‘What gets measured, gets managed,’ is an long-standing cliché of business, but its truth is often self-evident when it comes to governance. In planning energy policies, regulators and businesses and even voters must have access to the right kind of data before they can even see which problems are most pressing and which solutions most viable.
The International Energy Agency’s new five-year forecast for the renewable energy sector joins the fuel-specific reports covered by its widely read oil, natural gas and coal mid-term reports. Those fossil fuels need little introduction, and in the developed countries covered by IEA and its parent organization – the OECD – production, processing, use and reserves of the traditional energy complex is very advanced and taken as fact.
By comparison, the renewable energy sector has had a transparency problem (if hardly a visibility problem). The hectic growth of wind, solar, biomass and new additions to hydropower created the impression that the use of renewable energy would soon be a dominating force, but the combination of a lingering recession, limited appetite for greenhouse gas caps and the historic advantage of fossil fuels all held back growth after a spate of government support.

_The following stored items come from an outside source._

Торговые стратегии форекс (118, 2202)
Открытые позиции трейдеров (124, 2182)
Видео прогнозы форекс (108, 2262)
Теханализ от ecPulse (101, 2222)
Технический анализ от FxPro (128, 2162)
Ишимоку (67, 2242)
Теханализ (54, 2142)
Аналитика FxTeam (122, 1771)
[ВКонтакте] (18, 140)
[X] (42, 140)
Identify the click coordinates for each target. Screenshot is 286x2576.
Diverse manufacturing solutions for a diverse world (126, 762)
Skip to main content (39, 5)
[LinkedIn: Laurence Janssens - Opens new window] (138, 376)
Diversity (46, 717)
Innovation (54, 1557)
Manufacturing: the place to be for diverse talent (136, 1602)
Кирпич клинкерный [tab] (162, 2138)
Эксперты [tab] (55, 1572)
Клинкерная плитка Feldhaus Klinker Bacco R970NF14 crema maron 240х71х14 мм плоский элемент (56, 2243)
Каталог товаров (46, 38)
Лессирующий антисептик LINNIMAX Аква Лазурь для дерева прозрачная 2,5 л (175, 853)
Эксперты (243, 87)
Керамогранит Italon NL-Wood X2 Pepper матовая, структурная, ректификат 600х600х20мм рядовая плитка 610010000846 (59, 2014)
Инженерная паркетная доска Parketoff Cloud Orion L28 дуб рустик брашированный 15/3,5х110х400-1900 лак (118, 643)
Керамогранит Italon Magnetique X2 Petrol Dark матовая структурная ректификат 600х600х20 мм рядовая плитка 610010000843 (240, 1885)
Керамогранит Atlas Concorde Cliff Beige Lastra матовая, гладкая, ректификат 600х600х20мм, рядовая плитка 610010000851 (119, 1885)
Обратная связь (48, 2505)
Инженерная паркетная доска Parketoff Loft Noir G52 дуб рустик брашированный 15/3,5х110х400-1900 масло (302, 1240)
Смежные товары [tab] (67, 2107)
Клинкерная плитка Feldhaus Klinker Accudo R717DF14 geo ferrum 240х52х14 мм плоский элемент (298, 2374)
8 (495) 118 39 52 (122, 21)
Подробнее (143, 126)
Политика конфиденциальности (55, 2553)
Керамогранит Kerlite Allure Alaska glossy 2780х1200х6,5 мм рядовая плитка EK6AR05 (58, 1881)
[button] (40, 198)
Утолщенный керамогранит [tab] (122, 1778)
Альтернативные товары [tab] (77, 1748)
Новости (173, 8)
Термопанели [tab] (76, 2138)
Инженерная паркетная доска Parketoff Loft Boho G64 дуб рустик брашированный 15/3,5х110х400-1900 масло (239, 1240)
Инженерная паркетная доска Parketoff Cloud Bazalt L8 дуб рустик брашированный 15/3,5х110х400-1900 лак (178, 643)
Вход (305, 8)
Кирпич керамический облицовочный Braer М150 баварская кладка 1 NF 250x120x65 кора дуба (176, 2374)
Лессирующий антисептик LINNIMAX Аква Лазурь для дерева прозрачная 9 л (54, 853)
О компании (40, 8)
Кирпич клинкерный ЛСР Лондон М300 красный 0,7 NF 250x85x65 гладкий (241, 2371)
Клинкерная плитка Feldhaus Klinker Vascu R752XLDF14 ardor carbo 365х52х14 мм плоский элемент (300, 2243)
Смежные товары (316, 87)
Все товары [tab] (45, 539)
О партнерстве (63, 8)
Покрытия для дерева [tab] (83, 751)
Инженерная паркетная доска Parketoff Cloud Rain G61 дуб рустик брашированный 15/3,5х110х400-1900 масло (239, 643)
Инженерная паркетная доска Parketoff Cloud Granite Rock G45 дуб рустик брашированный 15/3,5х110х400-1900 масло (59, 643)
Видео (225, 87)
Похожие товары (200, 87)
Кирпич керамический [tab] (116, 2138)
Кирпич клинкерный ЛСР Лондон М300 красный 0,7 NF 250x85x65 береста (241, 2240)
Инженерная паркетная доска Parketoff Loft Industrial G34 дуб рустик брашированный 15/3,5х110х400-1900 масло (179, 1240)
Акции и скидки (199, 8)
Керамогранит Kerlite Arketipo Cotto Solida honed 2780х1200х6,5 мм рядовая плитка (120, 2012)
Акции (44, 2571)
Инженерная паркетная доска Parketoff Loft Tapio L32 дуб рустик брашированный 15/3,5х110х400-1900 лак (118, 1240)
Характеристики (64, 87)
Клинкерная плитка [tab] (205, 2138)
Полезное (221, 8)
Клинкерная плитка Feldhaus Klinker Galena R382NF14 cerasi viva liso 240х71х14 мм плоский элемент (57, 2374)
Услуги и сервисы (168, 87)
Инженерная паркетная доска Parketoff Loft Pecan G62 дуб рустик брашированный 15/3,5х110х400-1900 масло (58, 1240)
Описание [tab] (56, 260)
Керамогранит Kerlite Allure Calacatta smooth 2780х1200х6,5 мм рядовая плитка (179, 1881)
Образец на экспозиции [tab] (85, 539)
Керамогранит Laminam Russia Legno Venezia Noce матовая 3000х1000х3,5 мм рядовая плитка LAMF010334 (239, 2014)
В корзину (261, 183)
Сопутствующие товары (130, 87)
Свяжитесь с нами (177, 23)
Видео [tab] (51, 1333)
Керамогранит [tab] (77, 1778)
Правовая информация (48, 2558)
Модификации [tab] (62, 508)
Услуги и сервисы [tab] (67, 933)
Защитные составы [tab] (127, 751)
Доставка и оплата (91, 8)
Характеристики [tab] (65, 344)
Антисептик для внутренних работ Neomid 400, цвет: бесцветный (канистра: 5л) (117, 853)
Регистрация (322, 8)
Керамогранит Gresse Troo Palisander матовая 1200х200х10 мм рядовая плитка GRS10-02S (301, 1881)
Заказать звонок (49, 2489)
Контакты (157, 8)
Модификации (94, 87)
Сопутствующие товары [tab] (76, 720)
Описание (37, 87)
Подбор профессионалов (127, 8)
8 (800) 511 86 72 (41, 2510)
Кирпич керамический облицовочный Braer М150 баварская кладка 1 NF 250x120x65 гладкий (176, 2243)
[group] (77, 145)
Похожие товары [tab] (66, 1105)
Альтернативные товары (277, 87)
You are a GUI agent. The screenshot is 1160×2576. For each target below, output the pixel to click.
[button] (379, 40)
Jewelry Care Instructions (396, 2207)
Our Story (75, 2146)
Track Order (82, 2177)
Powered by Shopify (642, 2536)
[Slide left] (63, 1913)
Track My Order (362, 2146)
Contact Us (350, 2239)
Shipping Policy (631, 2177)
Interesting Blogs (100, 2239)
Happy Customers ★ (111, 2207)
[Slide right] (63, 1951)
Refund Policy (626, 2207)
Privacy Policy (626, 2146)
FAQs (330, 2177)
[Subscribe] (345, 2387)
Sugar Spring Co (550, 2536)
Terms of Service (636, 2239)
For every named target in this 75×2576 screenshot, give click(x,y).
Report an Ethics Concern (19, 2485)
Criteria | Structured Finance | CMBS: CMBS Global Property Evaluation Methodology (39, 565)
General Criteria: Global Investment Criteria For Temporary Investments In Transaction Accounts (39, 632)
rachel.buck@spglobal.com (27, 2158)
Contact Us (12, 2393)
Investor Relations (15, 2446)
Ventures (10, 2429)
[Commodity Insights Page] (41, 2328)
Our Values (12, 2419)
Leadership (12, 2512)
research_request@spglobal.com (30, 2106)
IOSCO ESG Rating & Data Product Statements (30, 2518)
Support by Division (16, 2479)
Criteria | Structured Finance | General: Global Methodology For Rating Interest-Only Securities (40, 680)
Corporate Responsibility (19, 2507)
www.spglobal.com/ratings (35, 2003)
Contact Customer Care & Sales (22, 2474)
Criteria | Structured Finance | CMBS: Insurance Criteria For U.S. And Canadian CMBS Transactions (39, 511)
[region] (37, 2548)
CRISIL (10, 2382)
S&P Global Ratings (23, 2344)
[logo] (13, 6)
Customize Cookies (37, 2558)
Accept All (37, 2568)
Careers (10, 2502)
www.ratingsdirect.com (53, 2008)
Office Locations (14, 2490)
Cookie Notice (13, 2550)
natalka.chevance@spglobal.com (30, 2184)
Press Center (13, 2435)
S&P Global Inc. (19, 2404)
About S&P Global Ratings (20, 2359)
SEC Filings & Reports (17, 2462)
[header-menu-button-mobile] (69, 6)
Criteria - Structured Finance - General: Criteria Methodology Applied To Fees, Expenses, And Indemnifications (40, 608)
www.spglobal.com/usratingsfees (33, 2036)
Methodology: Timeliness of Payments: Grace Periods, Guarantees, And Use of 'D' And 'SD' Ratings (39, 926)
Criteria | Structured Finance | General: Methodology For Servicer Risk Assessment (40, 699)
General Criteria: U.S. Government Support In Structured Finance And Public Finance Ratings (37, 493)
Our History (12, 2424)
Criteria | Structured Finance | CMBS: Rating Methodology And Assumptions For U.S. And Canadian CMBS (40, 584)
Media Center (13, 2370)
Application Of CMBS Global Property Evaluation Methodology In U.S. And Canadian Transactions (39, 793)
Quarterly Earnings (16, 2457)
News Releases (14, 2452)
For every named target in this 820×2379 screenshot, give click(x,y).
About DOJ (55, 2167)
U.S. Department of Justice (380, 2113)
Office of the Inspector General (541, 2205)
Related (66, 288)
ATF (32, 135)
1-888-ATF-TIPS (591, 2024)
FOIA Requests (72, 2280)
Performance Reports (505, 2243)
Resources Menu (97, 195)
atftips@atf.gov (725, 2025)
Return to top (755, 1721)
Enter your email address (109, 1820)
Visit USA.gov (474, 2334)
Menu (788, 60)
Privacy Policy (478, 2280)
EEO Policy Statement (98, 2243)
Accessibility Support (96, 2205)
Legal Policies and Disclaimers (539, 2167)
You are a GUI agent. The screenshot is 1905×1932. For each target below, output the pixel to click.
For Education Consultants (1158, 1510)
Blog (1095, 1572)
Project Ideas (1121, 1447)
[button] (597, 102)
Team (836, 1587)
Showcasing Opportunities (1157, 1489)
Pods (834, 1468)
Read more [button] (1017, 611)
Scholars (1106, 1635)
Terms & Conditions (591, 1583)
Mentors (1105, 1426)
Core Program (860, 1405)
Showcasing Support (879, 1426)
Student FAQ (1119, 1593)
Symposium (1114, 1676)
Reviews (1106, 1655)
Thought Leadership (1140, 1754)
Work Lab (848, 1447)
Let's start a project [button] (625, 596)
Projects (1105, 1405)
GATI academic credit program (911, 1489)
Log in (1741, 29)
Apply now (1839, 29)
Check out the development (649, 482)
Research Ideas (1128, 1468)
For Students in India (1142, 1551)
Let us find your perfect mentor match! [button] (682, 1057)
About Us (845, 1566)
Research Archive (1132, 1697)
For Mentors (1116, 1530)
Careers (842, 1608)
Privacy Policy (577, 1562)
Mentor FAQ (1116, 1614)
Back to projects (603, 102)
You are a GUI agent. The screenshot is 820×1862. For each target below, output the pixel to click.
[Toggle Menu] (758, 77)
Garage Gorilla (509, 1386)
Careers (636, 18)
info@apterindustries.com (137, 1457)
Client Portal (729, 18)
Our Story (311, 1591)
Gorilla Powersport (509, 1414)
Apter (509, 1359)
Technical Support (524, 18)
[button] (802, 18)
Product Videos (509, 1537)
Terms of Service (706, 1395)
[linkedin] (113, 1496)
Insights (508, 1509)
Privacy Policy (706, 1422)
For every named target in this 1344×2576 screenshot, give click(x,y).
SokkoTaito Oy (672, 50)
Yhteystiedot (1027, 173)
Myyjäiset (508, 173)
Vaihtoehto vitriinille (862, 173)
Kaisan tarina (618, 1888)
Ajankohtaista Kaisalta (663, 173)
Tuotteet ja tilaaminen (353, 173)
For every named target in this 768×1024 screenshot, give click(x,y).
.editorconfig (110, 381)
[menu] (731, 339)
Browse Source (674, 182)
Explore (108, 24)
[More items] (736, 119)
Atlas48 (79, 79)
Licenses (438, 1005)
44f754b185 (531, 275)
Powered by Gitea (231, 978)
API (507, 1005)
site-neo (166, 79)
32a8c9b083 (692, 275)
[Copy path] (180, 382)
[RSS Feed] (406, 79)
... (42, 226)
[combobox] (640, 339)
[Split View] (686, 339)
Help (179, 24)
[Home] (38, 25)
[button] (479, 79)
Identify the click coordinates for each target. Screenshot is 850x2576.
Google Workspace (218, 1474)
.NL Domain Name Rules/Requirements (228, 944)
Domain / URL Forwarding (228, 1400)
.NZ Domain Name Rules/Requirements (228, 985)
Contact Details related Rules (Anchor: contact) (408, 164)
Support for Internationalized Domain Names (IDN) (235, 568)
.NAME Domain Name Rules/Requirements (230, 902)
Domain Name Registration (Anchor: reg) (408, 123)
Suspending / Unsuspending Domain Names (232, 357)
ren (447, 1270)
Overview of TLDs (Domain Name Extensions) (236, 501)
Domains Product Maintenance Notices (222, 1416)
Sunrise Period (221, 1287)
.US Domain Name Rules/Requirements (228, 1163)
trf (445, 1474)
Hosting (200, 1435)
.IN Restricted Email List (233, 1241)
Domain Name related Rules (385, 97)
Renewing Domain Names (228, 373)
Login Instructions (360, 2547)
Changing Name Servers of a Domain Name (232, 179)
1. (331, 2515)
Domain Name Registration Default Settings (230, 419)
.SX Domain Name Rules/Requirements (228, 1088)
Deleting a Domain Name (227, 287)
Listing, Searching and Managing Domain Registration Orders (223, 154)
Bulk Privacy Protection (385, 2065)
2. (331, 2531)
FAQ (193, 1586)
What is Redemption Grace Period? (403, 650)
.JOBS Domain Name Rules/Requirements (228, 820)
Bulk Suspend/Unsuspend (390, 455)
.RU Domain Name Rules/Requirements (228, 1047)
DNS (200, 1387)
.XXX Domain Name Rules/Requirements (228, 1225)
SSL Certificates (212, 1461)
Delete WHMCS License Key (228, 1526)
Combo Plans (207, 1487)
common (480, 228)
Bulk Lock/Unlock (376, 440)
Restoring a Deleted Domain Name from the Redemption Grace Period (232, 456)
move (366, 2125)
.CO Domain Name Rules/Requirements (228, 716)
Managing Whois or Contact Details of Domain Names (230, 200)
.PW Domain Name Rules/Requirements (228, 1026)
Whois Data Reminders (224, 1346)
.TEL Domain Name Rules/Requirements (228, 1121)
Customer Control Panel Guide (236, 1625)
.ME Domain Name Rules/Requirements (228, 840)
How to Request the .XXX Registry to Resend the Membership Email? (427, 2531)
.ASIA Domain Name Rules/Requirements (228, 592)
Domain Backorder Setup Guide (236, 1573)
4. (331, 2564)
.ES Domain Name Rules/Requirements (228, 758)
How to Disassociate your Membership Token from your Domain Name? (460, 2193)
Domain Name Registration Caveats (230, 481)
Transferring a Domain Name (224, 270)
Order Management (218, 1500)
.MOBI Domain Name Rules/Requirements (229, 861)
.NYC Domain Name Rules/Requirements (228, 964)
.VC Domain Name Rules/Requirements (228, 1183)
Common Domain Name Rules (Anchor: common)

“Ultimately, the competitiveness of renewable generation depends on local conditions, cost structures, resources and the prices of alternatives, making global comparisons difficult,” IEA said in introducing its forecast for renewable fuels for the 2011-2017 period. “Yet renewable sources are clearly becoming more economically attractive in an increasing number of countries and circumstances.”
The IEA has put itself clearly on the side of action on limiting emissions and expanding the use of renewable energy in previous statements under a high-profile new chairwoman Maria van der Hoeven.
‘The Unique Challenge’
The group has its work cut out for it in attempting to gauge and predict the growth of renewable energy over the next five years; it admits that the largest new sources of growth in the renewable sector will come from countries outside its purview. China alone will account for roughly 40% of new global renewable energy capacity over the next five years, while both Latin America as a whole and Brazil individually will account for a larger percentage of global renewable energy growth than European countries in the OECD.
A new announcement that wind turbine manufacturer Vestas will provide the equipment for a 50 MW plant in Mexico (building on earlier orders) underlines the scale of the opportunity in Latin America, with financiers noting the commitment of governments to broader electricity access as a driver of renewable energy in the region earlier this year.
Hydropower makes up the majority of new renewable energy projects, but onshore wind and solar capacity are also expected to continue accelerating despite the financial, political and commercial challenges each sector faces. Total onshore wind capacity will double to 460 GW in 2017, IEA says. Solar will grow at a faster pace, but remain a smaller contributor of total power supply than onshore wind.
“The solar PV manufacturing sector should experience several years of consolidation in the face of weak profit margins,” IEA said. “Given past boom and bust cycles in several countries, the degree of dynamic approach to policy support will remain a key forecast variable.”
The even bigger variable for renewable energy over the next five years could be the unintended consequences of macroeconomic policy decisions and new regulations impacting banks. “Looking ahead, increased macroeconomic risk and tighter bank capital requirements amid uncertainty about policy support in some areas could constrain funds from traditional sources – European bank project financing and utility balance sheet investment.”
With a sharp turn to the emerging economies and a nervous eye on policy-driven growth plans in the developed world, the renewable energy sector cannot escape its operating environment. But in a world where bank deposits threaten to lose money each year in a negative real interest rate environment and the desire for electricity access remains keen, double-digit annual sector growth over the next five years could prove tempting for unorthodox funding sources and irresistible for investors.